:: PROMPT ::
Match the string "width" against each line below, and copy every line that matches.

(Data excerpts)

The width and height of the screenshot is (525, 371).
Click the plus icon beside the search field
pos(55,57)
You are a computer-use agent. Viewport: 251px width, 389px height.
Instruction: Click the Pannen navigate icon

:: RESULT FOR THIS EXERCISE ::
The width and height of the screenshot is (525, 371).
You are a computer-use agent. Viewport: 251px width, 389px height.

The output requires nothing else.